In the early centuries of the Church, there was much our forefathers struggled with understanding. Who was Jesus of Nazareth? Describing who He is defied any conventional understandings as so much of who He is is not confined to any knowledge of time and space as we know it. Some believed that He was only God and not actually a human being. Some believed He was only a man and not God. Some believed that He was both but that one nature edged out the other. It became necessary for the Church to call for gatherings of the bishops to hammer these things out because the answer to these questions radically changed belief. The meetings are called ecumenical councils, starting with Nicea in the year 325. In 431, the bishops met at the city of Ephesus. One of the pronouncements that came out was what is called the Theotokos...that is, that Mary is the Mother of God...the God bearer.
The Council fathers didn't mean that Mary somehow gave birth to the Trinity or existed before the Trinity as a mother predates the existence of her child. The teaching of Theotokos, which we celebrate at the end of the 8 days that make up the Octave of Christmas, speaks to her son. The teaching is that Jesus is fully God and fully man, in being and nature. All of this is united in the person of Jesus Christ, born into this world through the obedience of the Virgin Mary.
In this solemnity, we give thanks to God for the obedience of the Blessed Virgin Mary to His will. Her becoming the Theotokos was a result not of God's force, but of her obedience to God's love. Being the Theotokos, she is the first disciple, the first apostle, and the first evangelist. Her obedience makes possible the forward progression of God's salvific plan for humanity. This feast which bookends the celebration of Jesus' humanity in the Incarnation with the celebration of His divinity has much to teach us.
The feasts of the Church are more than beautiful portraits on the wall of the museum for us delight in their beauty. No, they always tell us something of what God expects of us. In the Gospel, we again hear of the first hearers of the Incarnation, the shepherds; a group that desperately needed this proclamation of the Incarnation and the attendant salvation brought through it. They go and tell Mary and Joseph what they have seen and heard. What happens to these shepherds after this event , we do not know. However, even this points to the essential charism of the Church.
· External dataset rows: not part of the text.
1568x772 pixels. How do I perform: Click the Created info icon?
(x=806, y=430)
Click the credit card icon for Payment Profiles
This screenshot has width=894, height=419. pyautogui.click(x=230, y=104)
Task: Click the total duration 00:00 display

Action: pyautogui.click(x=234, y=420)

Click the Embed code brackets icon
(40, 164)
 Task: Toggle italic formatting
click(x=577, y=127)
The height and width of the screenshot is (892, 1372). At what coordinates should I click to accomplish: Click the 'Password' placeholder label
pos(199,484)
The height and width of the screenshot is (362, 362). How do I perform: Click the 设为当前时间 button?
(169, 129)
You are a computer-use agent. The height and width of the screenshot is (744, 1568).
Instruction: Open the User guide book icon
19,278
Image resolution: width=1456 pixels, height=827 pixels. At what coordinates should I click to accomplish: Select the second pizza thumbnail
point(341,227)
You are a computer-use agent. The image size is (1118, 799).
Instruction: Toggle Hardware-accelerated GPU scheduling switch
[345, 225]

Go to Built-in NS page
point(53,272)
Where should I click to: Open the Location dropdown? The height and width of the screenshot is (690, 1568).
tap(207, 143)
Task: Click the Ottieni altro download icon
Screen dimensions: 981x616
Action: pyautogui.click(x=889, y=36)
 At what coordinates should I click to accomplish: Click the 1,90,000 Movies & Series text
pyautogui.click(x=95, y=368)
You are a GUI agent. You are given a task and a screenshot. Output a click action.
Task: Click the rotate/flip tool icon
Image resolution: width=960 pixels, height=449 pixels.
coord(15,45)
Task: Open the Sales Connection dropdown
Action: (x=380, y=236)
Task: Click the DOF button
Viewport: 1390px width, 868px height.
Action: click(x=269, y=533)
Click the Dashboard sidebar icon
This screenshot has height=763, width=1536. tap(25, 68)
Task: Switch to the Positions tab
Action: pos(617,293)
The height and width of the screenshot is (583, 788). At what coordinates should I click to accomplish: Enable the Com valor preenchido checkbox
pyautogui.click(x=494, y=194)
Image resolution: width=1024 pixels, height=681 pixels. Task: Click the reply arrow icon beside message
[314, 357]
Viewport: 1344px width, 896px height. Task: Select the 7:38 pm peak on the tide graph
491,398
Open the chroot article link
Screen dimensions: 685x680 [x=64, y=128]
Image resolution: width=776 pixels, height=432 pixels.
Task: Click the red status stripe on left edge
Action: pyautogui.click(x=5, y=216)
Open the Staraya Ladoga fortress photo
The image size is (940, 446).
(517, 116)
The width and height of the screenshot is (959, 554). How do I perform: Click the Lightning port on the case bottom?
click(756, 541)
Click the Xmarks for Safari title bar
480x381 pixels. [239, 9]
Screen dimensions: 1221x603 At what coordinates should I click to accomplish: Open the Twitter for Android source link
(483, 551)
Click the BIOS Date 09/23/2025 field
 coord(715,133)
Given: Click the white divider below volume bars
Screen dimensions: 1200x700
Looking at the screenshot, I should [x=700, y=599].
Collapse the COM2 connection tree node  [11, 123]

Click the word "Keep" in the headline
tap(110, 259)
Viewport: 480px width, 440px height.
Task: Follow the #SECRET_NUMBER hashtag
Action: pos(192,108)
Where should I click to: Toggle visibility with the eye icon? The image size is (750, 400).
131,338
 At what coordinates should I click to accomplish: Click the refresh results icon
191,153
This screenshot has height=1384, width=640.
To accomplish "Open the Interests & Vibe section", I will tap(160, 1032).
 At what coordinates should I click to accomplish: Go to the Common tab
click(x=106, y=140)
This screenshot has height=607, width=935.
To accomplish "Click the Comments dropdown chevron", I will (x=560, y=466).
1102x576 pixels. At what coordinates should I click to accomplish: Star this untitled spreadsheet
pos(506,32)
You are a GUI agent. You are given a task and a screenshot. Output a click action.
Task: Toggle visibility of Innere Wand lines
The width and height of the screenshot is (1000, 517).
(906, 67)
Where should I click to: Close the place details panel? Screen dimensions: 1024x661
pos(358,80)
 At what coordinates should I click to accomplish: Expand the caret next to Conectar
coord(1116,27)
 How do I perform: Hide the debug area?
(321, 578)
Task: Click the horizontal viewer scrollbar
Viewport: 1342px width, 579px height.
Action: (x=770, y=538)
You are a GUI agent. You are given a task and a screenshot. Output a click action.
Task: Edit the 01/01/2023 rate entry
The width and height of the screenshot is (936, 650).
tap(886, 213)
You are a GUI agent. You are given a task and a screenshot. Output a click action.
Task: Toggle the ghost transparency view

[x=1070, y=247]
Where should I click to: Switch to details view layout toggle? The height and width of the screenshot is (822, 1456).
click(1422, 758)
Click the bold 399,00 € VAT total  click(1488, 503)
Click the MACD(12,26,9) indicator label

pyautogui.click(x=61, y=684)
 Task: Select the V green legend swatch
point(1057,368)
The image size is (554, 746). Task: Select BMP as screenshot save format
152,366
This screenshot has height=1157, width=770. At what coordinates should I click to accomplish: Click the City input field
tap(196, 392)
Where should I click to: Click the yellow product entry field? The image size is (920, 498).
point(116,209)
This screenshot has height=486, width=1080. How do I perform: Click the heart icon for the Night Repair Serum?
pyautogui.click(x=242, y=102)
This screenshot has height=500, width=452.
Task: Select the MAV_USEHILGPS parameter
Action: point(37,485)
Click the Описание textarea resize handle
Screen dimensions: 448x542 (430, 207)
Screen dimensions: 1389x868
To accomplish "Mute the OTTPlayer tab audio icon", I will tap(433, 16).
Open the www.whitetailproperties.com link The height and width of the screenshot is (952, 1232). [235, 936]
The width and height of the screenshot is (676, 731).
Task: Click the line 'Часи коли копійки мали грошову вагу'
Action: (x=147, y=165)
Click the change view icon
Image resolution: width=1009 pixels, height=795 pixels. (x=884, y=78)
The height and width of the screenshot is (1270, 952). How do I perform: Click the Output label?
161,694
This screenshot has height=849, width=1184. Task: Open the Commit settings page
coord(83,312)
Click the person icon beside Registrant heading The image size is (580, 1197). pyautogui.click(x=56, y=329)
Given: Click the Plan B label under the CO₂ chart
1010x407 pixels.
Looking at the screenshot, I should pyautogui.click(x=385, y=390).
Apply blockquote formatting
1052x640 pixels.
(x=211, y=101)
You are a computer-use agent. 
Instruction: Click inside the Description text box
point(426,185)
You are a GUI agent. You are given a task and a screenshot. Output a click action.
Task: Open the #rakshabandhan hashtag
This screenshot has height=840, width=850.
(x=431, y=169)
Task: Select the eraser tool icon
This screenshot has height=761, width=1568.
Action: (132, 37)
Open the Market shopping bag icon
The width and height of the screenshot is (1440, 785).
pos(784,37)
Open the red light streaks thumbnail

The obedience of Mary to God's will, an obedience that made her the Theotokos, is to modeled in out own life. Though we do not do it in the identical way Our Blessed Mother did, we are called by virtue of our baptism to be a theotokos ourselves. In our own obedience to God's will, we are able to bear God to those, who like the shepherds, dwell in the darkness of sin and unbelief. It once again reminds us of the evangelical call of the Church to go make disciples of the nations; something that will once again be driven home in the coming Solemnity of the Epiphany. This evangelization is core to the purpose of the Church; we are called to be a theotokos to others until Christ comes again.
Be clear, though, that it is by God's grace that we are a theotokos; we must have the sanctifying grace of God within us to bear Him. Disobedience to God's will through sin damages, obscures, or even evicts that presence of God; we cannot be a theotokos and a bearer of sin at the same time. We must choose. As we come into this new year, let us ask God for the grace to be a theotokos and for the grace to defend against anything that would harm such a call. As Mary is, we are called to be. Let us not turn from such a divine calling, but embrace it with the totality of who we are.